Ce n’est pas l’institution de la question prioritaire de constitutionnalité (QPC) qui en elle-même constitue les prémisses d’un ordre juridictionnel constitutionnel, car ce mécanisme procédural est surtout un dispositif de synergie entre les autorités judiciaires qui composent le dualisme des ordres juridictionnels et le Conseil constitutionnel. En effet, de longue date le juge « civil » (depuis le 18 fructidor en V : Jean-Éric GICQUEL, « Constitution » Fasc. 10 [n°84-91] ; Juris-Classeur Administratif) et le juge administratif (loi du 24 mai 1872 et jurisprudence du CE : Cadot [1889] : Michel VERPEAUX et Maryvonne BONNARD, « Le conseil constitutionnel » p.23-24 ; La documentation française – études) refusaient de statuer sur la constitutionnalité de la loi. Le dispositif QPC instaure donc une procédure permettant aux justiciables, a posteriori et à l’occasion d’une instance devant l’une des juridictions « civiles » ou administratives, de solliciter l’inconstitutionnalité d’une loi. Indiscutablement, l’institution de la QPC a le mérite de parfaire la justiciabilité de la loi au profit exclusif de la compétence juridictionnelle du Conseil constitutionnel. En ce sens, la QPC est un alter ego de la question préjudicielle qu’elle soit faite au profit d’une juridiction de l’ordre juridictionnel « civil » ou au profit de l’ordre juridictionnel administratif. Elle est logiquement prioritaire sur la question préjudicielle interne parce qu’elle est relative à la loi qui porte la trame du litige (Décision n°2009-595 DC du 3 décembre 2009, considérant n°14). En revanche, le caractère prioritaire a été aménagé face à la question préjudicielle externe, c'est-à-dire celle faite au profit de la CJUE (Décision de la CJUE en date du 22 juin 2010 ; Cass. Ass. Plén. du 29 juin 2010 [n°10-40.002]), mais essentielle est que l’effectivité de la QPC n’est pas mise à mal.
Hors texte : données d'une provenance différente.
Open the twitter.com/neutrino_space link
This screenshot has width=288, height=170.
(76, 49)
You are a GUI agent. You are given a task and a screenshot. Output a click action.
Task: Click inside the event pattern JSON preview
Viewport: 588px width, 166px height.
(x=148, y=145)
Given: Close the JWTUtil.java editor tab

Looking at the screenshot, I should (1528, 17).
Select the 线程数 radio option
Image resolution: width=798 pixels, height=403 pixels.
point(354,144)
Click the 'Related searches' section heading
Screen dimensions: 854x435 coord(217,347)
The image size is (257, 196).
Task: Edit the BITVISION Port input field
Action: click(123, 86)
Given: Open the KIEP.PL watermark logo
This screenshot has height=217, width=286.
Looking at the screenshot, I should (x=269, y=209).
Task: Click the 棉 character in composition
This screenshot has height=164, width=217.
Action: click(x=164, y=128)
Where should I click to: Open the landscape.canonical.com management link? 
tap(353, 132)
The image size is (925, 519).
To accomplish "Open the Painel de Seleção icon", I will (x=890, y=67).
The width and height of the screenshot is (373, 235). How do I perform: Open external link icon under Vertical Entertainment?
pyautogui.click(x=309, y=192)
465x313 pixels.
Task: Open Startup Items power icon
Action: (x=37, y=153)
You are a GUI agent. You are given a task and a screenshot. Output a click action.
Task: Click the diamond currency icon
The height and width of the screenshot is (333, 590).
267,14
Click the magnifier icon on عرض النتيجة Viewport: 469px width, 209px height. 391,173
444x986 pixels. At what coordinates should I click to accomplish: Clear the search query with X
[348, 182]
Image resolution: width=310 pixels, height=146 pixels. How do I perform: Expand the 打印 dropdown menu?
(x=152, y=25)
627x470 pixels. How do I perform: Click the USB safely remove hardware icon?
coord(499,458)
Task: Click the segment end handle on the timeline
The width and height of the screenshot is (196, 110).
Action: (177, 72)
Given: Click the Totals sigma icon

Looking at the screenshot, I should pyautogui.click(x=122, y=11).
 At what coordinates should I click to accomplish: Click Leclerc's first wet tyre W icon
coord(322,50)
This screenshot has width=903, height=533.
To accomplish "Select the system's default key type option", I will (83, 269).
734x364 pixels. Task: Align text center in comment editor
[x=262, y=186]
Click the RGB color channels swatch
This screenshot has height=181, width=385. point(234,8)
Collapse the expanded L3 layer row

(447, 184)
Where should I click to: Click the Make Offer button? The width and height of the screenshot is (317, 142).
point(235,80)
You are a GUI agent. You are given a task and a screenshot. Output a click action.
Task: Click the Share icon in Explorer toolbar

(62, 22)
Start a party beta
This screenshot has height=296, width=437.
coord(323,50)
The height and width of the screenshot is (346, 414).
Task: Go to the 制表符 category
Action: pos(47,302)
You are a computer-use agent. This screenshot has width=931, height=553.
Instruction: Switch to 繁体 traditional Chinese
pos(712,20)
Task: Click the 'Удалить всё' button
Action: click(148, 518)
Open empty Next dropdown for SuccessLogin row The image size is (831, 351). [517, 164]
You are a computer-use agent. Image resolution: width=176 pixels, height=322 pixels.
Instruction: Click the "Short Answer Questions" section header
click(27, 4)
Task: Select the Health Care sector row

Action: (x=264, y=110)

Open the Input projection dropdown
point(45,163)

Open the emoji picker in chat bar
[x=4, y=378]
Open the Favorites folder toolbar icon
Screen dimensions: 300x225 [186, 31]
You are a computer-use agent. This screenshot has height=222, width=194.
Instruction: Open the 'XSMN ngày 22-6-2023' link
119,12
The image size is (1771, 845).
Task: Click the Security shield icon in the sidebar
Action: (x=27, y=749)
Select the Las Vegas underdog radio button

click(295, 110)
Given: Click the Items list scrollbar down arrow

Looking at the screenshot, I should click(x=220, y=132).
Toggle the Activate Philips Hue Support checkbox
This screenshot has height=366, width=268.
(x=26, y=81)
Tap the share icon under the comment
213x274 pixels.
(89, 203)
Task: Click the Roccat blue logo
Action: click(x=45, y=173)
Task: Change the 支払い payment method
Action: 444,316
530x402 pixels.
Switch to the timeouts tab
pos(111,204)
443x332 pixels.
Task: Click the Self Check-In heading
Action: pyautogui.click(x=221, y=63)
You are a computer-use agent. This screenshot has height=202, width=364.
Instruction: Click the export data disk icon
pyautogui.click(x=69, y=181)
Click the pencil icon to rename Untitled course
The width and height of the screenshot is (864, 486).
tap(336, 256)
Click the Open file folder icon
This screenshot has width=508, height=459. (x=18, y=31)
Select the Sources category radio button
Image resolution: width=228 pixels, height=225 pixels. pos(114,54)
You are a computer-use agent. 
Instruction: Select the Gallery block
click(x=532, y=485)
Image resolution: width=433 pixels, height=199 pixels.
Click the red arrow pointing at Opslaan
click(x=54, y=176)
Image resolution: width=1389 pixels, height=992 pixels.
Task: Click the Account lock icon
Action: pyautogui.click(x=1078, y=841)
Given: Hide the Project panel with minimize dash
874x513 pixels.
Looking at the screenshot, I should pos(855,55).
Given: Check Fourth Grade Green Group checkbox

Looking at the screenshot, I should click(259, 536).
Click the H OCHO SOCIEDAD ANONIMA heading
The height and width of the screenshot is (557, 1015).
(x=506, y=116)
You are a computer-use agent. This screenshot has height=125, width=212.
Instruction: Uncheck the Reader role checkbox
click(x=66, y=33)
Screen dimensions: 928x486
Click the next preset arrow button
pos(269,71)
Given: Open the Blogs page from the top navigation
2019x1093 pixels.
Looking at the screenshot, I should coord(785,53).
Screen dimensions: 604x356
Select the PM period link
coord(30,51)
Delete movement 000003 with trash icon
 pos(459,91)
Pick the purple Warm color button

À l’instar de la pesanteur de l’efficacité recherchée pour la question préjudicielle relative au droit communautaire (uniformisation de l’interprétation du droit communautaire), la QPC pourvoit à l’efficacité et à l’uniformité de l’apurement des dispositions législatives qui portent atteinte aux droits et libertés que la Constitution garantit. La loi est le principal matériau des autorités judiciaires qui composent le dualisme des ordres juridictionnels. L’uniformité de l’interprétation de ce matériau est soumise aux Cours souveraines de chacun des ordres juridictionnels. En pratique, nonobstant les articles 4 et 5 du Code civil, la jurisprudence de ces Cours souveraines (Cour de cassation et Conseil d’État) est le « guide-âme » des juridictions inférieures. Cela étant, quelle position doit être attribuée à la juridiction qui, quoique indirectement, détient le pouvoir juridictionnel d’invalider les interprétations faites par les hautes juridictions régulatrices ?
Dans cette hypothèse, la constitutionnalité de la loi n’est pas en cause. Il s’agit du sens effectivement donné à la loi qui est l’objet du contrôle. Cette fonction est le principal rôle de la Cour de cassation et du Conseil d’État au sein de leur ordre juridictionnel respectif. Désormais, depuis deux de ses décisions (Décision n°2010-52 QPC, « Compagnie agricole de la Crau », en date du 14 octobre 2010 [considérant n°4] ; décision n°2010-39 QPC, « Mmes Isabelle D et Isabelle B », en date du 6 octobre 2010 [considérant n°2]), le Conseil constitutionnel affirme sa compétence pour contrôler « la constitutionnalité de la portée effective qu’une interprétation jurisprudentielle constante » confère à une disposition législative dont la constitutionnalité ne fait aucun doute. En outre, dans une décision en date du 8 avril 2011 (décision n°2011-120 QPC, « M. Ismaël A. » [considérant n°9]), le Conseil constitutionnel précise que ce contrôle de « la constitutionnalité de la portée effective qu’une interprétation jurisprudentielle constante » donne à la loi ne peut se faire qu’en aval du contrôle des Cours souveraines (Cour de cassation et Conseil d’État). En effet, la portée effective qu’une interprétation jurisprudentielle constante qu’un juge du fond donnent à une loi n’est pas susceptible de subir une QPC si elle n’a pas été confirmée par une Cour souveraine.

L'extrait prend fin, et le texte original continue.